How do I assess a multi-modal story presentation fairly when students have different strengths?
Separate the assessment into two layers: the quality of integration (do the forms work together coherently? do they reinforce the story's meaning?) and the quality of individual contribution (is this student's chosen form used with intention?). Use a simple rubric that evaluates both, so strong visual artists aren't penalized for less-polished movement work.
Which NCAS standards does a multi-modal storytelling unit address?
VA.Cr3.1.4, MU.Cr3.1.4, TH.Cr3.1.4, and DA.Cr3.1.4 all address refining and completing creative work. A multi-modal project that includes reflection and revision addresses all four simultaneously. Document the process , planning documents, drafts, peer feedback , as evidence of the iterative creative work these standards require.
How do I give 4th graders enough structure to complete a multi-modal project without it taking over the unit?

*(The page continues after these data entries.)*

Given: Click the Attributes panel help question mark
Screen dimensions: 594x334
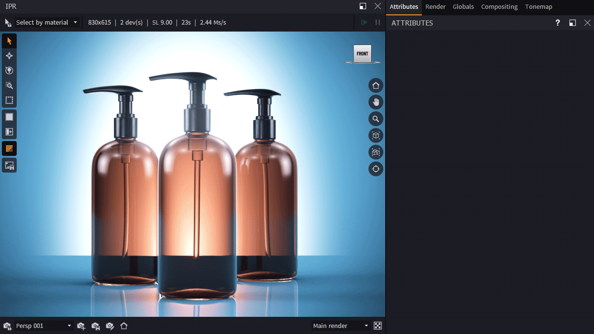Looking at the screenshot, I should coord(557,23).
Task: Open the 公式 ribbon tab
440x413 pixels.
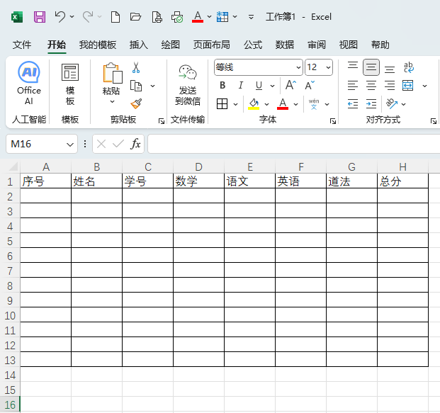Action: point(253,45)
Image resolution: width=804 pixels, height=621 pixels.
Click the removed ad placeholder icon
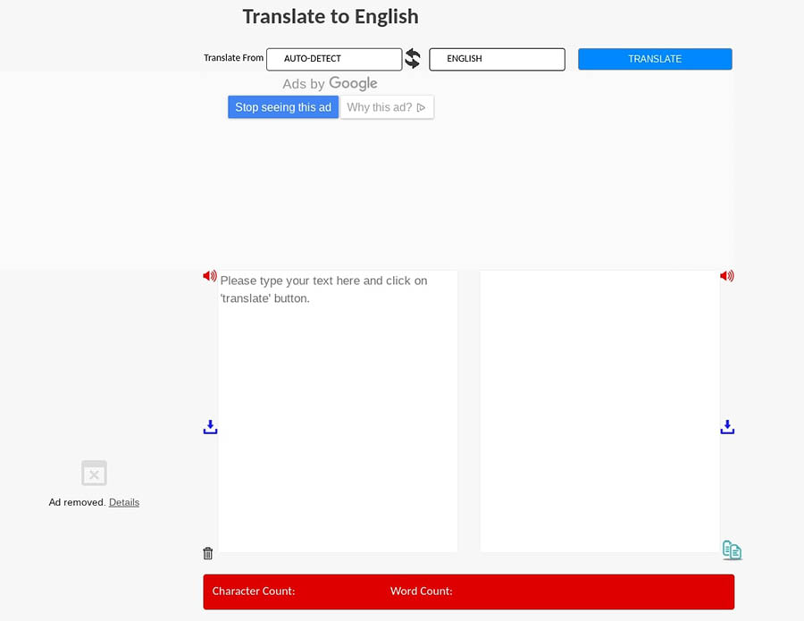[94, 473]
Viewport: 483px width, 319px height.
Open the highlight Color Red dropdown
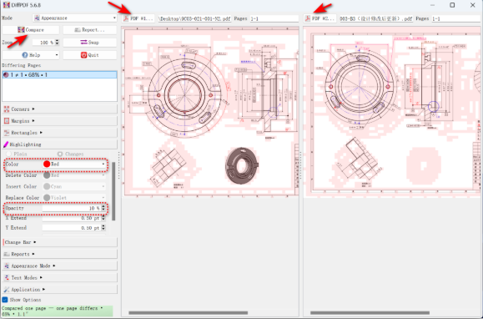tap(74, 165)
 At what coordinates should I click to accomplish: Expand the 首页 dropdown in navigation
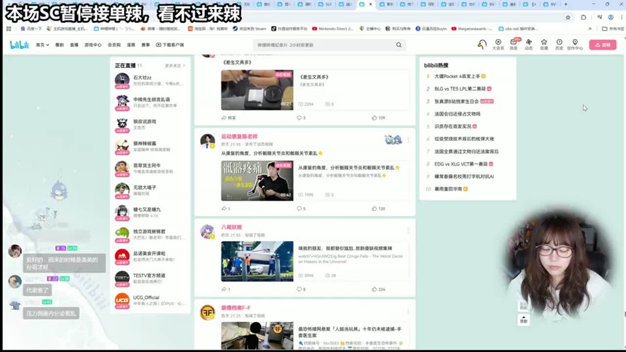pos(42,45)
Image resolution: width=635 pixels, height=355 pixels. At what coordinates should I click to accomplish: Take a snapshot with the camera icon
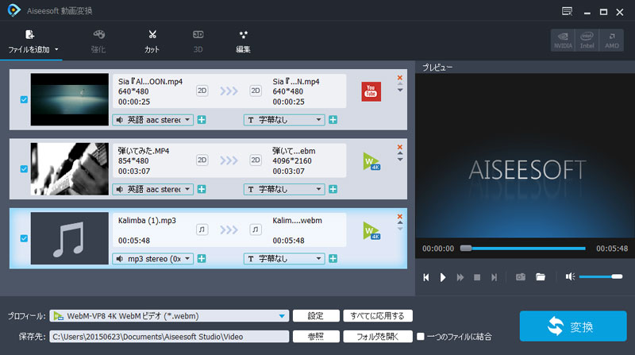click(521, 277)
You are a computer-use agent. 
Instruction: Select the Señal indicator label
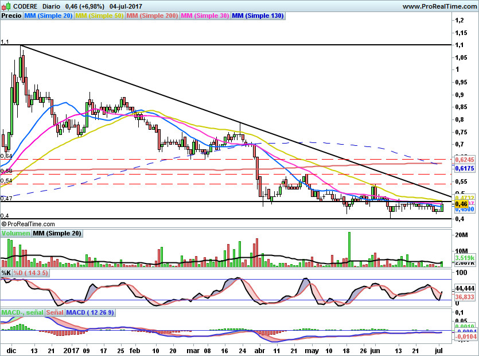click(x=53, y=312)
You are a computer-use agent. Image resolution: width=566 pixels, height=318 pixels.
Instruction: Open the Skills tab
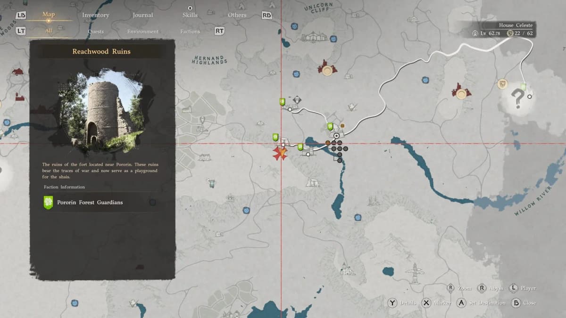point(190,15)
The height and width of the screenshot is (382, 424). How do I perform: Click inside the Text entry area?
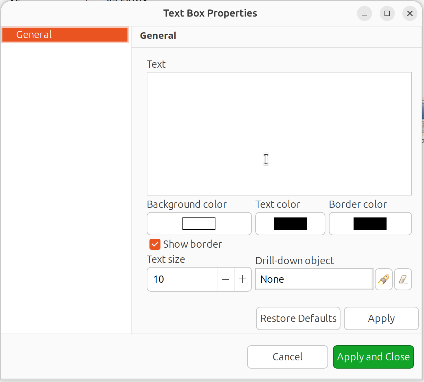(279, 133)
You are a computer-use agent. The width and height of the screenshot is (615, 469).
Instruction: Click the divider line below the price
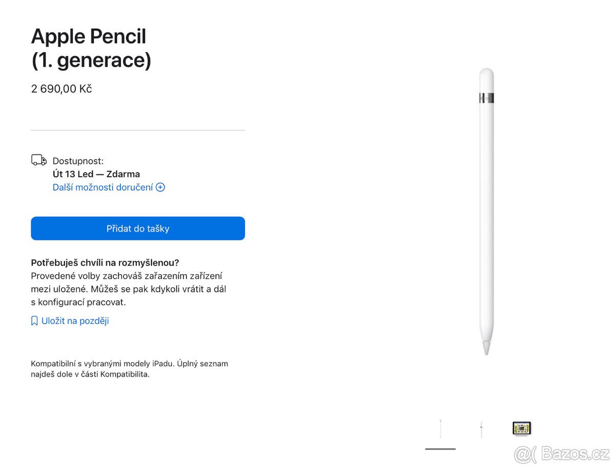click(x=138, y=130)
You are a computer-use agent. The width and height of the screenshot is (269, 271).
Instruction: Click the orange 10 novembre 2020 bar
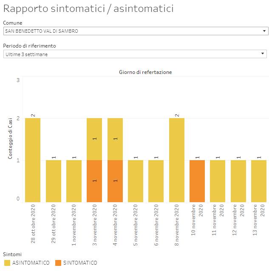(197, 181)
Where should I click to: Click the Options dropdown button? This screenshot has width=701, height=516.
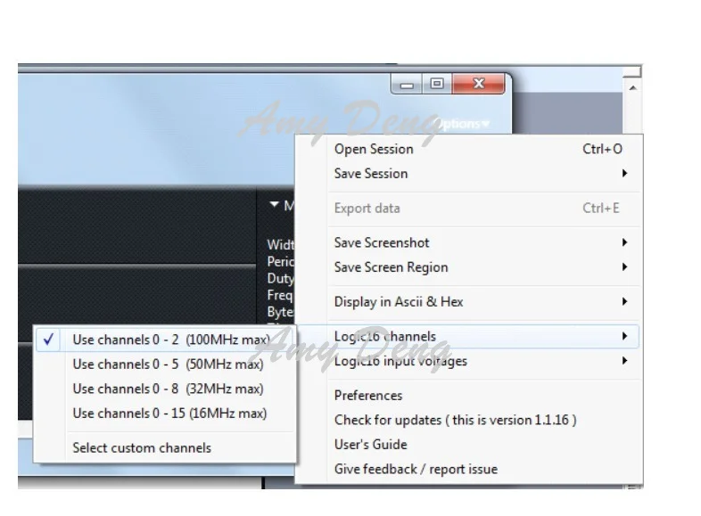[462, 123]

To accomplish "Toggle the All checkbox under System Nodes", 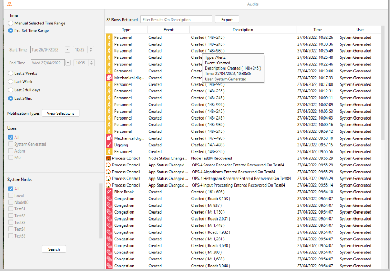I will [x=11, y=189].
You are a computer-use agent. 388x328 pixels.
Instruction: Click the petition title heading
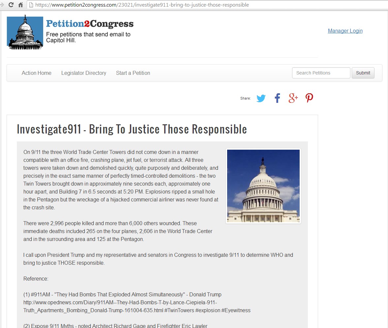[132, 129]
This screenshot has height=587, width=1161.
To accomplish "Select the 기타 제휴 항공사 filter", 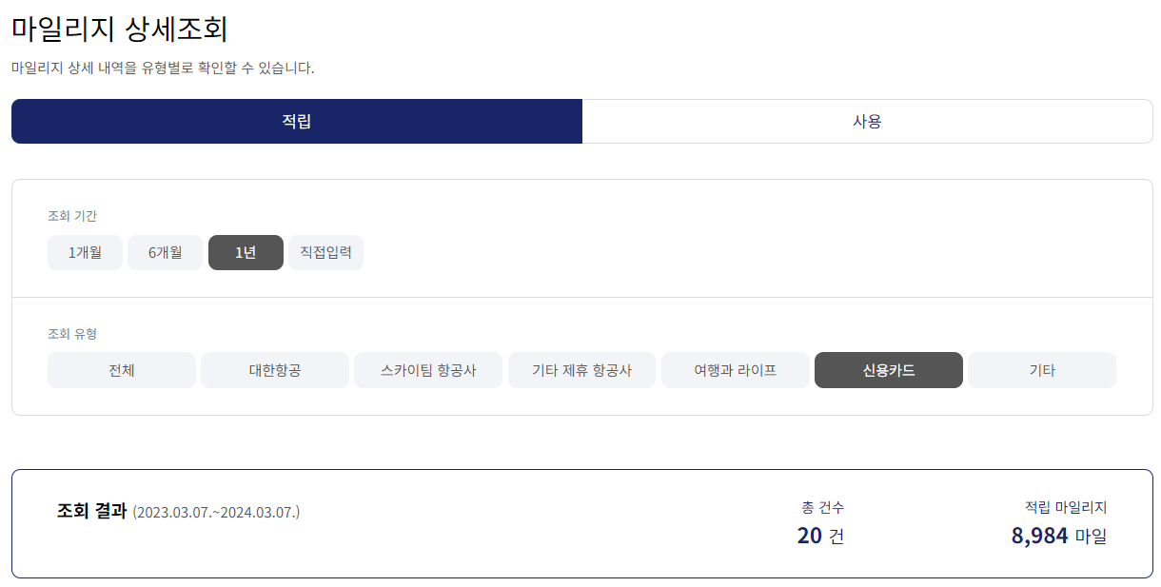I will 581,370.
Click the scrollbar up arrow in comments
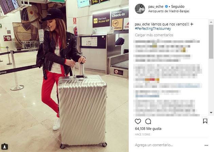The width and height of the screenshot is (214, 152). click(x=211, y=22)
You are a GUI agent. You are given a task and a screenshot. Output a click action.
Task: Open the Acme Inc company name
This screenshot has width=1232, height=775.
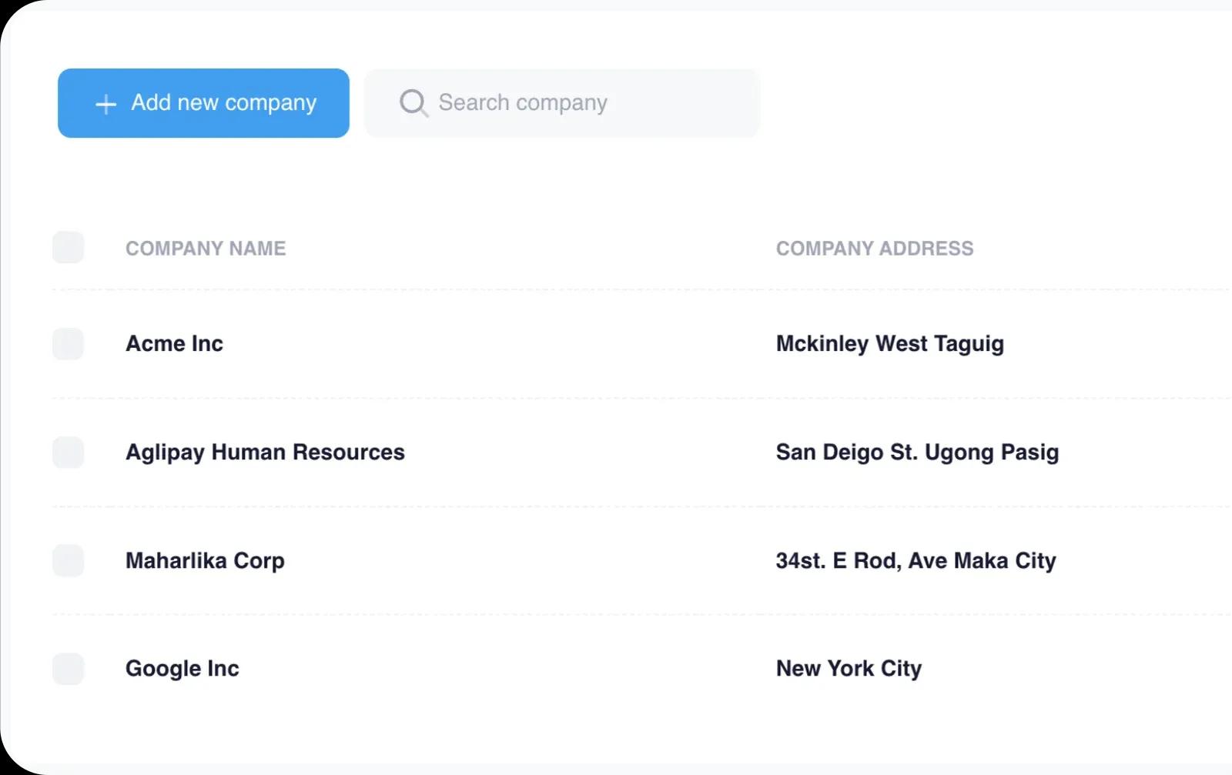coord(174,344)
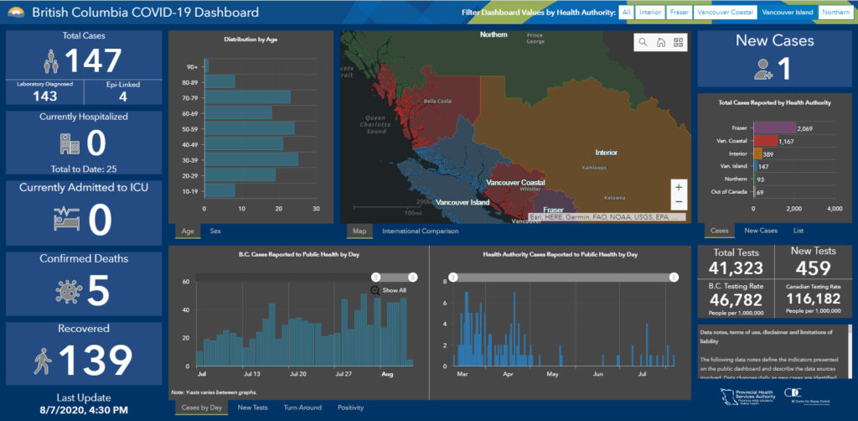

Limit scope: one simple original story, one element per art form, a 2-3 minute presentation. Provide a planning template with specific decisions to make (setting mode, character introduction, conflict mode, resolution mode). Build in one rehearsal day where groups identify misalignments before performing. Constraints produce focus.
How does active learning specifically benefit multi-modal storytelling for 4th graders?
Multi-modal work is inherently active , students can't understand integration by observing it, they have to attempt it, fail at it, and revise it. The negotiation within groups about which form serves which moment, the rehearsal that reveals misalignments, and the audience feedback on what landed , these are all forms of active sense-making that no amount of direct instruction can replicate.